Di lingkungan Jepurun, peserta tinggal terpisah dengan pendamping. Mereka tinggal ber dua-dua, tetapi ada juga yang bertiga dan ada juga yang tinggal sendiri. Lola dan Dewi tinggal di keluarga bapak Tarno, Ivandra, Niko dan Lintang tinggal di keluarga bapak Tumijan, Afra tinggal di rumah Bu Wanti, sedangkan Ella dan Gaby tinggal di keluarga ibu Tumiyah.
Pendamping tinggal di rumah keluarga yang dekat dengan kapel untuk memudahkan peserta jika memerlukan bantuan medis. Tujuan lain dari penempatan ini adalah memberikan kebebasan dan tanggungjawab penuh kepada peserta untuk mengolah diri, dengan cara ini, pendamping dimaksudkan tidak akan memberikan intervensi khusus pada peserta, namun tetap mendampingi dengan mengunjungi tempat tinggal peserta untuk melihat langsung aktivitas mereka.
Kehidupan di Jepurun sudah dimulai sejak jam 6 pagi. Para peserta laki-laki bersama dengan remaja lokal sudah melakukan pekerjaannya, mereka pergi ke ladang dan mencari rumput untuk makan ternak, mereka juga (*nggusah manuk) mengusir burung-burung yang hinggap di lading padi. Mereka harus menjaga ladang tersebut dari burung-burung yang menghinggapi sampai tengah siang, lalu dilanjutkan lagi pada sore hari sebelum matahari terbenam. Walaupun terik matahari begitu menyengat, mereka tetap setia menjalankan tugas ini. Pada siang harinya, mereka juga ikut membantu warga yang membuat caping.
Tak jauh berbeda dengan peserta laki – laki, peserta perempuan pun begitu gagah dan semangat bekerja, Dewi dan Lola meskipun mereka perempuan, mereka tetap ikut bapak ke ladang untuk (*ngarit) atau mencari rumput untuk sapi, mereka juga belajar bagaimana (*ngombori) memberi minum sapi. Selain itu, mereka membantu ibu memasak dengan tungku dan membuat caping.
Ella dan Gabby pun menjalankan tugasnya dengan semangat, pagi-pagi mereka langsung membersihkan rumah lalu (*mritili) melepas biji jagung dari tangkai induknya. Jangung yang harus mereka kerjakan pun jumlahnya berkarung-karung.
Tak ubahnya dengan Afra, ia sungguh peserta wanita yang kuat dan tangguh. Demi memanen jagung dan sawi bersama ibu, ia berjalan kaki cukup jauh diantara terik matahari dan jalannan ladang yang terjal.

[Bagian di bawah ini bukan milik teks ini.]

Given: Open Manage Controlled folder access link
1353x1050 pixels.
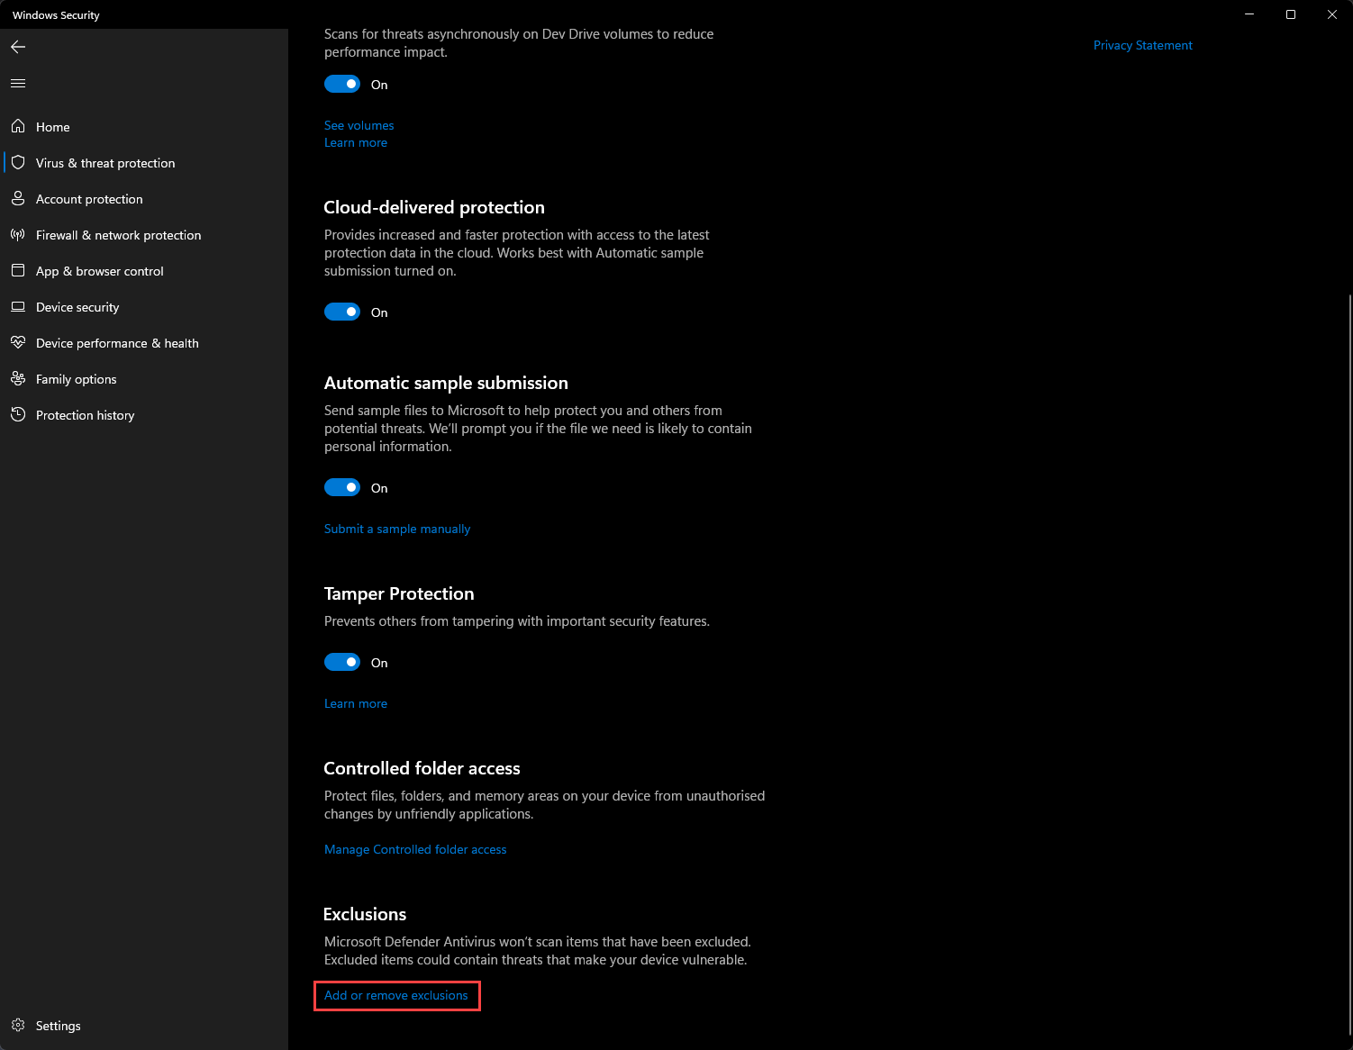Looking at the screenshot, I should click(415, 849).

Namun semua itu terbayar dengan hasil panenan yang melimpah.
Sedangkan perndamping sejak pagi hari sudah berjalan mengunjungi rumah tinggal peserta satu per satu, untuk mengingatkan peserta akan tugas dan tanggungjawabnya. Pendamping juga berdinamika dengan ikut menjalankan kegiatan peserta. Terdapat pengalaman saling mengerti, tumbuh perasaan saling percaya dan kebanggaan bahwa peserta SOMA yang telah dididik sejak tahun 2015 sungguh menghasilkan, mereka mampu menjadi pribadi yang mau membagikan dirinya dan berbagi keceriaannya bagi sesama.
Dinamika keluarga tersebut berjalan hingga jam 15.00, seluruh peserta, pendamping dan beberapa umat lingkungan bersama-sama mengadakan kerjabhakti membersihkan kapel Jepurun. Keadaan halaman yang luas dengan sampah daun jati yang cukup banyak menjadikan kegiatan ini penuh tantangan. Selain itu, bangunan kapel Jepurun belumlah jadi sepenuhnya. Maka pembersihan kapel dari debu dan sarang laba-laba ini pun dilakukan semaksimal mungkin. Seluruh peserta, pendamping dan umat bersinergi dalam kerja sama yang penuh keceriaan sehingga dalam waktu 2 jam, kapel Jepurun menjadi bersih dan siap digunakan untuk acara pada malam ke dua ini.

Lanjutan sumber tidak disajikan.